**Stated exercise**
Please reproduce the passage on sufficiency of notice word for word, in full.
— Start Provided text —
A. Sufficiency of Notice

[4] Camaj asserts that the IJ abused her discretion in denying his petition because [p]ersonal service was practicable at the time of the [ ] proceedings.” Appellant Br. 8. In support of this contention, Camaj states that:

INS agents at the [East Jefferson Street location] welcomed the persons who had hearings, reviewed their hearing notices, checked the list to make sure they were on the hearing list for that day and even provided water and bathroom facilities for the persons attending hearings. All that would have been required to personally serve the Petitioner would be for the IJ to fax the order with the new date, time and location from the Chicago Immigration Court where she was located to the [East Jefferson Street location] where the INS agent could have handed it to the Petitioner. Certainly in 1995, the INS government office located at the [East Jefferson Street location] would surely have had a fax machine.
— End Provided text —
— Start Extracted material —
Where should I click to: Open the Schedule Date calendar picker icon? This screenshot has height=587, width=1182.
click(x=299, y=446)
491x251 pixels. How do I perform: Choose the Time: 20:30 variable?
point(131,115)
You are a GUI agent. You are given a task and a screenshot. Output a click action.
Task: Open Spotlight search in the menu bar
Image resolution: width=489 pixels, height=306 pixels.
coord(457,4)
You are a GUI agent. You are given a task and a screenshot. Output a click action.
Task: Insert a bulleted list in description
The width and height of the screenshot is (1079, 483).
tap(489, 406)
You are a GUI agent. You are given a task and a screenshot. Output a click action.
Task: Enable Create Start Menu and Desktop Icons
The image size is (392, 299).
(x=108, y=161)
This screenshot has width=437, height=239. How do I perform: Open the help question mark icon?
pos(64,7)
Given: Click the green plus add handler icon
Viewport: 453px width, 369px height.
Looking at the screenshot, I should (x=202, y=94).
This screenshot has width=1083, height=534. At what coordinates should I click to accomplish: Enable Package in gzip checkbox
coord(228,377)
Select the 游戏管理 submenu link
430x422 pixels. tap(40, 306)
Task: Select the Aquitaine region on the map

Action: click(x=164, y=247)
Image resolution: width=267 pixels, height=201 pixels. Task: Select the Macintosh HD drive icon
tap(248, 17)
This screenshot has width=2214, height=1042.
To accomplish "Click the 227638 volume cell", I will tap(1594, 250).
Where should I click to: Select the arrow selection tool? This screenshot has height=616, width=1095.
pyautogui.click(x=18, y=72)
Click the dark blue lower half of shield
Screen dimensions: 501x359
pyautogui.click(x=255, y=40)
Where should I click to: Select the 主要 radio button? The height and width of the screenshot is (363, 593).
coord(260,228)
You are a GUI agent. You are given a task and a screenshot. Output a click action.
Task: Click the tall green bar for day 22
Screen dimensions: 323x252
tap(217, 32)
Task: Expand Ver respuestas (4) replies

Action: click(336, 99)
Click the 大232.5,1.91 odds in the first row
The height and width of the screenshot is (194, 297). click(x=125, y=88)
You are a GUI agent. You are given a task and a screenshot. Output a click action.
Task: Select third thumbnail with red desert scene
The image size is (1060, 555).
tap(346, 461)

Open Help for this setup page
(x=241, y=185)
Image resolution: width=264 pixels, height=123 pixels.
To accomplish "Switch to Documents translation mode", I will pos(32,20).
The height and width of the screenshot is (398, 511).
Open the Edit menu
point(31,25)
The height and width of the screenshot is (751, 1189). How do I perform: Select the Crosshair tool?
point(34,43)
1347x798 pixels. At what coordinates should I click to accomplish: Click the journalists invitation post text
— End Extracted material —
**Problem solution**
A. Sufficiency of Notice

[4] Camaj asserts that the IJ abused her discretion in denying his petition because [p]ersonal service was practicable at the time of the [ ] proceedings.” Appellant Br. 8. In support of this contention, Camaj states that:

INS agents at the [East Jefferson Street location] welcomed the persons who had hearings, reviewed their hearing notices, checked the list to make sure they were on the hearing list for that day and even provided water and bathroom facilities for the persons attending hearings. All that would have been required to personally serve the Petitioner would be for the IJ to fax the order with the new date, time and location from the Chicago Immigration Court where she was located to the [East Jefferson Street location] where the INS agent could have handed it to the Petitioner. Certainly in 1995, the INS government office located at the [East Jefferson Street location] would surely have had a fax machine.